The package also contains a library, 'bounded_extension_type_unions.dart', which is identical to 'extension_type_unions.dart' except that each union type accepts one more type argument which is used as the bound for all the other type arguments, and this type argument is the value of the union type at run time.

For example, we could use Union2<Iterable<num>, List<num>, Iterable<int>>, which is a union type that allows for a List<num> and for an Iterable<int>. However, whereas the plain extension type union would be erased to Object? at run time, the bounded kind gets erased to the bound, here Iterable<num>. In other words, it is still possible to obtain a value whose static type is Union2<Iterable<num>, List<num>, Iterable<int>> which is neither a List<num> or an Iterable<int>, but it will definitely be an object which is typable as an Iterable<num>.

import 'package:extension_type_unions/bounded_extension_type_unions.dart';

int f(Union2<Iterable<num>, List<num>, Iterable<int>> x) => x.split(
      (list) => list[0].floor(),
      (iter) => iter.first,
    );

void main() {
  print(f([1.5, 2.5, 3.5].u21)); // '1'.
  print(f(['Hello', 'world'].map((s) => s.length).u22)); // '5'.

  // The run-time type is the bound, which is safer.
  var u = true as Union2<Iterable<num>, List<num>, Iterable<int>>; // Throws.
}

The bounded extension type unions are less convenient when a type is specified, because the bound must be chosen and written explicitly by the developer. In return for this extra work and verbosity, bounded extension type unions have better type run-time safety.

The type Json

This package includes an extension type named Json which is used to support an encoding which is typically used when a JSON term is parsed and modeled as an object structure that consists of lists, maps, and certain primitive values. In particular, jsonDecode in 'dart:convert' uses this encoding.

This could be modeled as a recursive union type, but not as a plain union type. For example, a Json typed value could be a List<Json> that contains elements of type Json which could in turn be List<Json>, and so on. This implies that we cannot describe Json as a simple union of other types.

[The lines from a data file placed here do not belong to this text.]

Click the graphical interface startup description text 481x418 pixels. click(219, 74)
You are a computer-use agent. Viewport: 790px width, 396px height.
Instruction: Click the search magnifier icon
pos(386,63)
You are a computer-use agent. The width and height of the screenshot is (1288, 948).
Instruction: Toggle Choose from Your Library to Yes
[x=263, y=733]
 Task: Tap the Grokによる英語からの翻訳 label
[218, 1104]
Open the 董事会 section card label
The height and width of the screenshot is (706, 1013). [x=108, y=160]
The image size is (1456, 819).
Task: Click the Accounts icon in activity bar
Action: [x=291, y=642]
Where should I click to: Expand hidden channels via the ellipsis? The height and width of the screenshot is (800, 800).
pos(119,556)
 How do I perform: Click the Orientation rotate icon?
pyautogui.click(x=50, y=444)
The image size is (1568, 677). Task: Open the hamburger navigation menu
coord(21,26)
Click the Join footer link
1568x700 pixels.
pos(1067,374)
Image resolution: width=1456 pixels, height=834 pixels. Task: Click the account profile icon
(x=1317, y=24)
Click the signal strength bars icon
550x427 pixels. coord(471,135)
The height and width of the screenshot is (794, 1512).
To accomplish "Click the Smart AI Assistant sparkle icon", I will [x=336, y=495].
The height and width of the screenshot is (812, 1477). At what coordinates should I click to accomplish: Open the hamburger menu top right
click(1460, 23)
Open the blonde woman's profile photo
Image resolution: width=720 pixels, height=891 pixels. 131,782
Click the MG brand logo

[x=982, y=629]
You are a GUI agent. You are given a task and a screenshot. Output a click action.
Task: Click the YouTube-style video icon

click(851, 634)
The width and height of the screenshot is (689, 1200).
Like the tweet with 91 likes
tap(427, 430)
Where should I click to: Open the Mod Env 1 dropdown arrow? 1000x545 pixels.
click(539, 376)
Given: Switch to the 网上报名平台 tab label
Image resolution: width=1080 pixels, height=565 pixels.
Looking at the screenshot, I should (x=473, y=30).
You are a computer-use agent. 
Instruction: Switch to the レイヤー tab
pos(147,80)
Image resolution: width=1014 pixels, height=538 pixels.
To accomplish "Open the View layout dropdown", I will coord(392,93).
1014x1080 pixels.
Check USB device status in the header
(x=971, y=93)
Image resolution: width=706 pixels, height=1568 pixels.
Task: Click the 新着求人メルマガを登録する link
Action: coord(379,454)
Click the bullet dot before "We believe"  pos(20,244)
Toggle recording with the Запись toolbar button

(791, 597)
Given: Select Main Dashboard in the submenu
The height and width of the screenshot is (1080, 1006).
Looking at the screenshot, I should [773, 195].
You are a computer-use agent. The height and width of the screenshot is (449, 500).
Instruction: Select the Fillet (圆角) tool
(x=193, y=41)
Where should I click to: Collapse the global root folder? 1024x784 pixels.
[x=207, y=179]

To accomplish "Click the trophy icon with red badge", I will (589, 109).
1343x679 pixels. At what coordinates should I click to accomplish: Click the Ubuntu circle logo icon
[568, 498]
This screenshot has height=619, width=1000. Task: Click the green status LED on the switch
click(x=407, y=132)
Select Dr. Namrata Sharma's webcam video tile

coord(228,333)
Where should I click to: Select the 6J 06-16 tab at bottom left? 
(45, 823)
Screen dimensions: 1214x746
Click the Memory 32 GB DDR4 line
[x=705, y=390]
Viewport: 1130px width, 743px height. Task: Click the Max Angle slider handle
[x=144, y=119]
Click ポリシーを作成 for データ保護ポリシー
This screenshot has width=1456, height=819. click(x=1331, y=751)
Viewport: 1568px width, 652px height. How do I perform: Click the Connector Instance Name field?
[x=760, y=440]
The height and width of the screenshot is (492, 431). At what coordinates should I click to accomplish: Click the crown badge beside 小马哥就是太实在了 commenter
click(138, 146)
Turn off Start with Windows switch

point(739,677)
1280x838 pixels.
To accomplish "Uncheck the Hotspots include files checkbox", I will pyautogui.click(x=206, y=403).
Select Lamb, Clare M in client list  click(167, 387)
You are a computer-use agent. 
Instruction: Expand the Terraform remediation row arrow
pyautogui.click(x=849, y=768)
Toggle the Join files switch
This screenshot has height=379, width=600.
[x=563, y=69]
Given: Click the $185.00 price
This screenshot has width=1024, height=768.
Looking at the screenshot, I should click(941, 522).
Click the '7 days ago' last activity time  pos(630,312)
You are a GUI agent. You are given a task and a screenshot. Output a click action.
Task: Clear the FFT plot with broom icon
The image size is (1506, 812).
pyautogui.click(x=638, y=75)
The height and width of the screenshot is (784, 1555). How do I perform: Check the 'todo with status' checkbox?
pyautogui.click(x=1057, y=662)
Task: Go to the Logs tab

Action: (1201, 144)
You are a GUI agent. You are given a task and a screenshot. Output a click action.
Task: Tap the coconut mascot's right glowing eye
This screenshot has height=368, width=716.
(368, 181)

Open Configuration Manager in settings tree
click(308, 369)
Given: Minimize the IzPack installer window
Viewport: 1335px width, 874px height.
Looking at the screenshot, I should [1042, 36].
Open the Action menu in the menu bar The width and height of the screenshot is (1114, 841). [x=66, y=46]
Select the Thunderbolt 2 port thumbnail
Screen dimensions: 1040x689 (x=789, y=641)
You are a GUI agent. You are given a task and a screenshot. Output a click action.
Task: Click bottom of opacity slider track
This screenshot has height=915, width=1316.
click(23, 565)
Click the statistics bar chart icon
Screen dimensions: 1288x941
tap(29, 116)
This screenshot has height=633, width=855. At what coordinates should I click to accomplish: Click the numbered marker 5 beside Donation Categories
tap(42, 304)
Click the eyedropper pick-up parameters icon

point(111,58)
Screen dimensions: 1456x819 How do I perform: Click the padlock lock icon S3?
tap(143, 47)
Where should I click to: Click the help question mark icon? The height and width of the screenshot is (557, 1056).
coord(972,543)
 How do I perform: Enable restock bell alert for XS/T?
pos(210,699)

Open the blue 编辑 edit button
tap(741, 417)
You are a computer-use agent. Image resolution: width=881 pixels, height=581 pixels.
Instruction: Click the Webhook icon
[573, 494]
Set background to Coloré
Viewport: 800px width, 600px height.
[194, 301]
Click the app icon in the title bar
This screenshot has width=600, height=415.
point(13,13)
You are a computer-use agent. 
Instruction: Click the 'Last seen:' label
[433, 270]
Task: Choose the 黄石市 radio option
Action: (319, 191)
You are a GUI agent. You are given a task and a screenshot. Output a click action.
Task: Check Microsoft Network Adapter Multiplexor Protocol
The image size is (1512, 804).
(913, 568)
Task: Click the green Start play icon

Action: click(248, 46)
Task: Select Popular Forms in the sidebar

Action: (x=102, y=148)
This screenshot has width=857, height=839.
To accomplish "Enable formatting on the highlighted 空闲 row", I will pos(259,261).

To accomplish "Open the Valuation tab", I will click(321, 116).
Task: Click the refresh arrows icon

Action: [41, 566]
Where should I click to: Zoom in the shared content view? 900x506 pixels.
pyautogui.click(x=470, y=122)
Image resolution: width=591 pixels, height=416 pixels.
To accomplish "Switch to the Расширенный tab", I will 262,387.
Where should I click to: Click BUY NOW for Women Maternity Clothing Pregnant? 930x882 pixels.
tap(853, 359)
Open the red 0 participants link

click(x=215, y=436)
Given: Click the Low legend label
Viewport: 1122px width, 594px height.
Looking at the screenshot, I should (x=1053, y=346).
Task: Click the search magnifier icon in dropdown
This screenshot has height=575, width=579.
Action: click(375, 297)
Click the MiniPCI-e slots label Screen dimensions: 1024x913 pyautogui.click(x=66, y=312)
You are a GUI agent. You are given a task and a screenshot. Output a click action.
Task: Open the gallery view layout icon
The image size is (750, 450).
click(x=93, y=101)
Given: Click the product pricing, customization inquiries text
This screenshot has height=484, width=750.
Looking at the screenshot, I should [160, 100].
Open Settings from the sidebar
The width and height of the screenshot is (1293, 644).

// Assuming that Dart supports recursive typedefs (but it doesn't).
rec typedef Json =
    Null
  | bool
  | int
  | double
  | List<Json>
  | Map<String, Json>;

We could of course say that Json is just a plain union with operands Null, bool, int, double, List<dynamic>, and Map<String, dynamic>. However, if we do that then we haven't modeled the constraint that the contents of those collections must again be of type Json. So we could have, for example, <dynamic>[#foo], which should be prevented because we don't expect to encounter a Symbol in a JSON value.

It is not hard to express the recursive nature of these object graphs in terms of member signatures: We just make sure that a value of type Json is typed as a Map<String, Json> in the case where it is a map, and so on. This doesn't rely on any special type system magic. It just requires that each recursive type is supported by a corresponding extension type, because Union6 won't suffice. Example:

import 'package:extension_type_unions/extension_type_json.dart';

void main() {
  var json = Json.fromSource(
      '{"text": "foo", "value": 1, "status": false, "extra": null}');

  json.splitNamed(
    onMap: (map) {
      for (var key in map.keys) {
        print('$key => ${map[key]}');
      }
    },
    onOther: (other) => throw "Expected a JSON map, got $other!",
  );
}

Future extensions

If Dart adds support for implicit constructors then we will be able to avoid the unwieldy syntax at sites where a given expression needs to get a union type:

import 'package:extension_type_unions/extension_type_unions.dart';

int f(Union2<int, String> x) => x.split(
      (i) => i + 1,
      (s) => s.length,
    );

void main() {
  print(f(1)); // '2'.
  print(f('Hello')); // '5'.
}

This would work because an expression e of type int in a location where a Union2<int, String> is expected is implicitly rewritten as Union2<int, String>.in1(e) if Union2.in1 is an implicit constructor. Similarly, 'Hello' would be implicitly rewritten as Union2<int, String>.in2('Hello') if Union2.in2 is implicit.